Your answer should hold exactly the lines from the one with "This screenshot has width=371, height=282." through the final line of the data below, reproduced as written.

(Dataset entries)
>>>>
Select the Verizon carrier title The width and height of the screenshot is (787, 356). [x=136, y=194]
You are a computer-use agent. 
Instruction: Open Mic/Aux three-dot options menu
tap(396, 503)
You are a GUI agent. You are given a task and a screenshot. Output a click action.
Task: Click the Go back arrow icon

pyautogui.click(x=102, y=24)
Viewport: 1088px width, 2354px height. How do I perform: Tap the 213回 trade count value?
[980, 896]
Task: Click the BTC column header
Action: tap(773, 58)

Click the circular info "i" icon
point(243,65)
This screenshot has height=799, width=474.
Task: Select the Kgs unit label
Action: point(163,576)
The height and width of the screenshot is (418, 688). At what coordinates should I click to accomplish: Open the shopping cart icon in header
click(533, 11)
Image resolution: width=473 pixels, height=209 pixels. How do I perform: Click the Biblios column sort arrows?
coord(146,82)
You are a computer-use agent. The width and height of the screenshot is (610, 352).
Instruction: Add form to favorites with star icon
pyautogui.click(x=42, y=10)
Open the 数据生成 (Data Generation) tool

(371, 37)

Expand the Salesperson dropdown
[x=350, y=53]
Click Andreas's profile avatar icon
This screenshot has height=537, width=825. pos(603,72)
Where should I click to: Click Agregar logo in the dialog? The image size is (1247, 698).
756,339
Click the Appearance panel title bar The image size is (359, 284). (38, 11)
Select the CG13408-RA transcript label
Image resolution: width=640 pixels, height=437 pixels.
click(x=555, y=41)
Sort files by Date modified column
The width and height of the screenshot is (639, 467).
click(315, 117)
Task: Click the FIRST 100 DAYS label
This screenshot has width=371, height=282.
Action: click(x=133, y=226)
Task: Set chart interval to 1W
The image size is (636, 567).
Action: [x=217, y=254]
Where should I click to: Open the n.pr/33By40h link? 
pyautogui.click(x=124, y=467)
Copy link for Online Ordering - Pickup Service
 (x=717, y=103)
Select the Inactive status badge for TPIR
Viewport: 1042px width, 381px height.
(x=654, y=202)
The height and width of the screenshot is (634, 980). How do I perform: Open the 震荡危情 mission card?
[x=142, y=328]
<<<<
▸ **SOLUTION TO THE EXERCISE**:
This screenshot has width=371, height=282.
Action: click(x=133, y=226)
Task: Set chart interval to 1W
The image size is (636, 567).
Action: [x=217, y=254]
Where should I click to: Open the n.pr/33By40h link? 
pyautogui.click(x=124, y=467)
Copy link for Online Ordering - Pickup Service
 (x=717, y=103)
Select the Inactive status badge for TPIR
Viewport: 1042px width, 381px height.
(x=654, y=202)
The height and width of the screenshot is (634, 980). How do I perform: Open the 震荡危情 mission card?
[x=142, y=328]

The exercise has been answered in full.